Introduction: Birth asphyxia-induced encephalopathy is a major cause of long-term neurological morbidity, including cognitive and motor deficits. A proposed treatment is maternal creatine supplementation for prophylactic neuroprotection. This study examined how maternal creatine supplementation with or without birth asphyxia affected the behaviour of spiny mice offspring.

Methods: On day 20 of gestation (mid-gestation; term=39 days), dams were randomly allocated to either a daily diet containing 5% w/w creatine monohydrate or remained on standard rodent chow. On gestational day 38, dams underwent either control caesarean section where offspring were delivered and recovered immediately, or birth asphyxia whereby the pregnant uterus was excised and placed in a saline bath for 7.5 min, inducing global hypoxia. All offspring were then cross-fostered to a lactating dam. Behavioural assessments were then completed on recovered offspring from neonatal to adolescent/adult ages (postnatal day [PND]3-41) using the open-field, elevated plus maze and novel object recognition test was conducted.

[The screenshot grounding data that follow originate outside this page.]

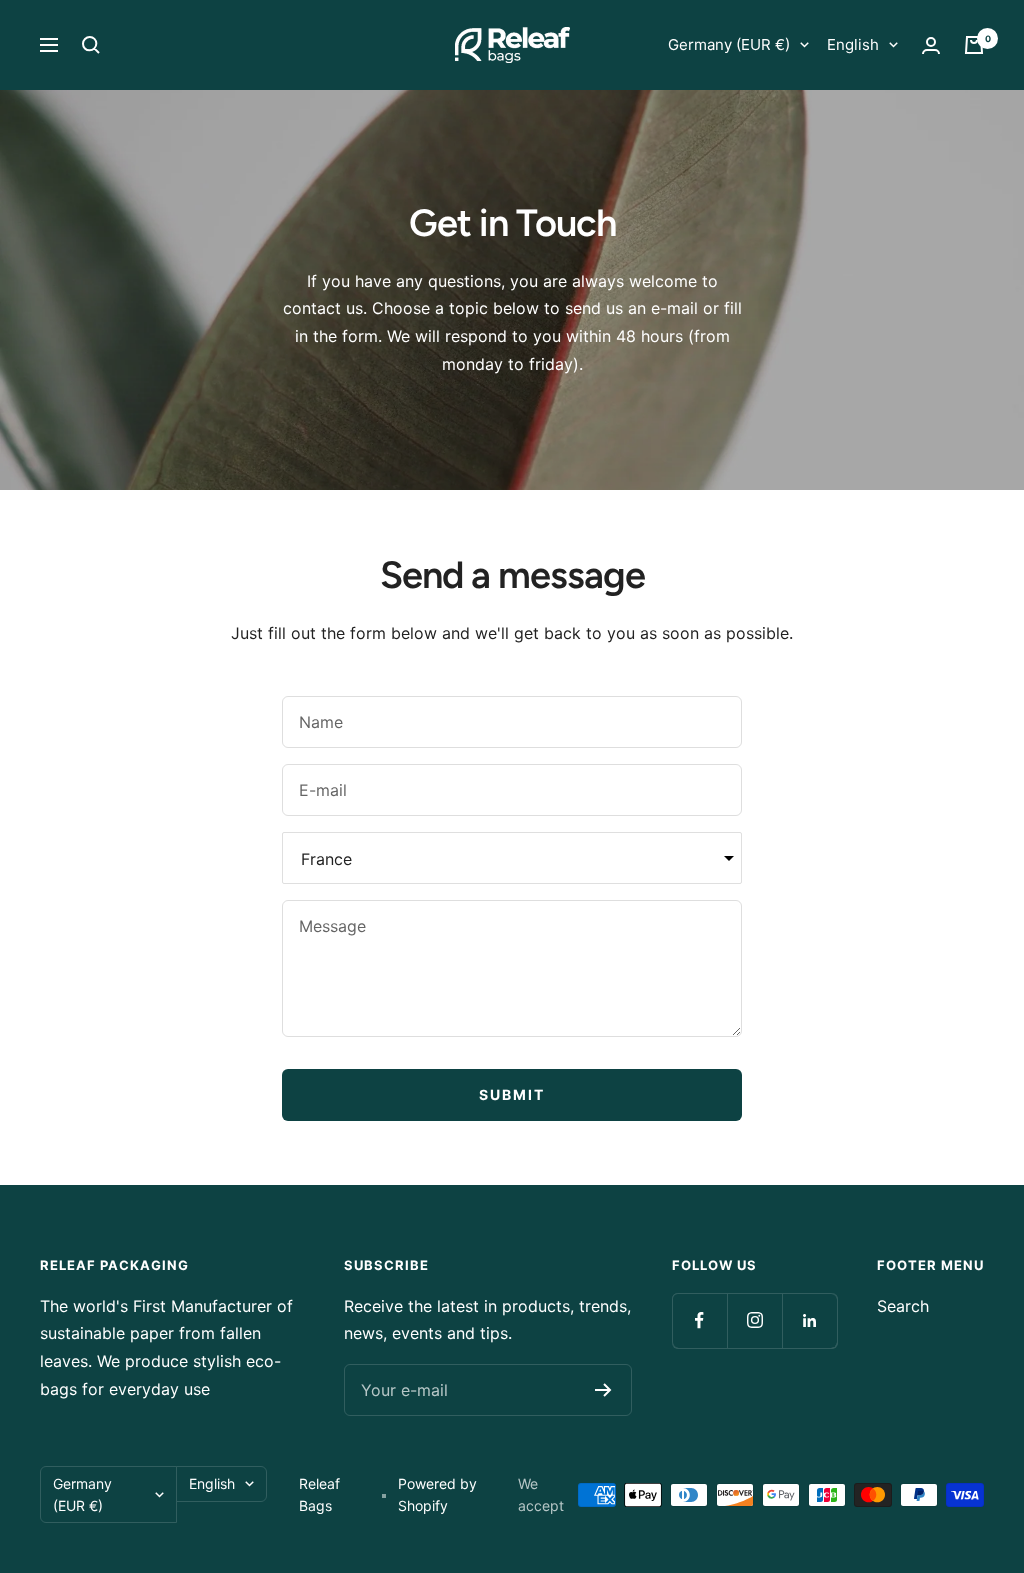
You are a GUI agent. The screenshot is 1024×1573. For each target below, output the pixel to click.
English (853, 44)
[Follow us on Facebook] (699, 1320)
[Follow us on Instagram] (754, 1320)
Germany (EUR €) (729, 44)
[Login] (931, 45)
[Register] (603, 1390)
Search (903, 1306)
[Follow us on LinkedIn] (809, 1320)
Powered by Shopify (437, 1494)
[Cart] (974, 45)
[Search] (91, 45)
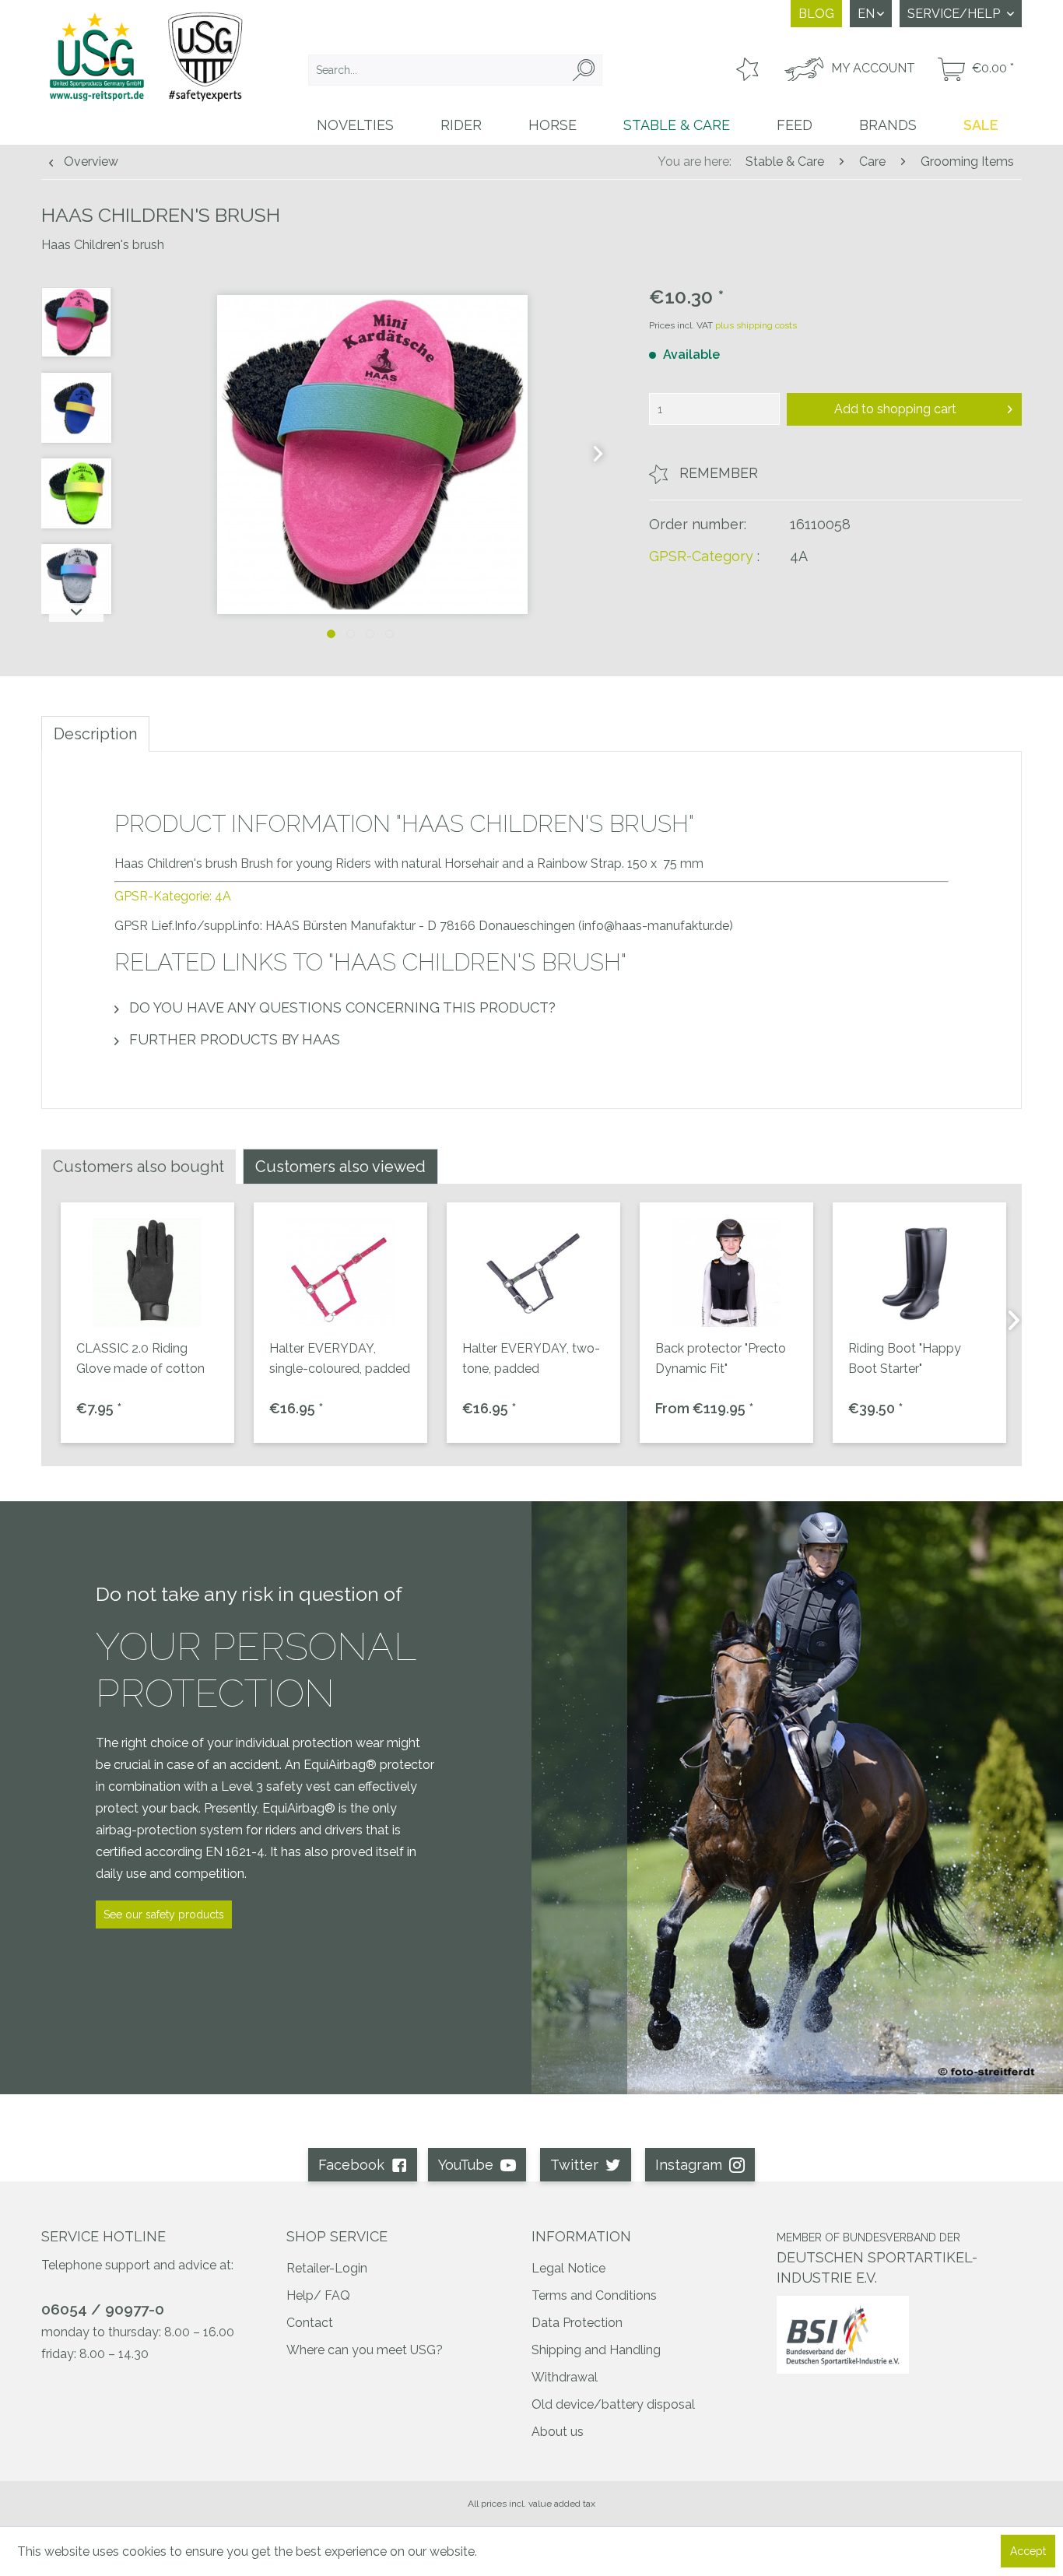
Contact (309, 2322)
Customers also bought (138, 1166)
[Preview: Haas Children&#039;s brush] (76, 322)
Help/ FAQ (318, 2295)
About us (558, 2431)
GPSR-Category (701, 556)
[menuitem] (455, 70)
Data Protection (577, 2322)
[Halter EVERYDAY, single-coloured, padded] (340, 1272)
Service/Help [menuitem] (955, 13)
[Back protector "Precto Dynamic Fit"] (726, 1272)
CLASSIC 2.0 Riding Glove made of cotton (140, 1358)
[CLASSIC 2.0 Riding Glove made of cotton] (147, 1272)
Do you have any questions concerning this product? (340, 1007)
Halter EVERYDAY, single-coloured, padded (339, 1358)
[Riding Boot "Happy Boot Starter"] (919, 1272)
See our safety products (163, 1914)
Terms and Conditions (594, 2295)
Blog (816, 13)
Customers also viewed (340, 1166)
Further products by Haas (232, 1039)
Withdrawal (565, 2377)
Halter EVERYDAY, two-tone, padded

Results: Offspring that underwent birth asphyxia displayed locomotor deficits and increased anxiety-like behaviour at PND3-7 in the open-field test (p<0.05) and impaired novel object discrimination at PND18 (p<0.05). Antenatal creatine exposure reduced anxiety-like behaviour irrespective of asphyxia in pups at PND3, indicating an amelioration of the asphyxia-induced anxiety-like behaviour. In adolescence/adulthood, creatine and asphyxia-exposed offspring showed reduced object exploration (p<0.0001). Antenatal creatine led to sustained reductions in anxiety-like behaviour in the elevated plus maze at adolescence and increased body weight, regardless of birth asphyxia exposure (p<0.05).

Conclusion: Antenatal creatine exposure following maternal dietary creatine supplementation decreased anxiety-like behaviour in spiny mice offspring. This change negated behavioural abnormalities caused by birth asphyxia in the neonatal period, though it may have broader influences on long-term emotional and information processing in offspring which warrants further investigation.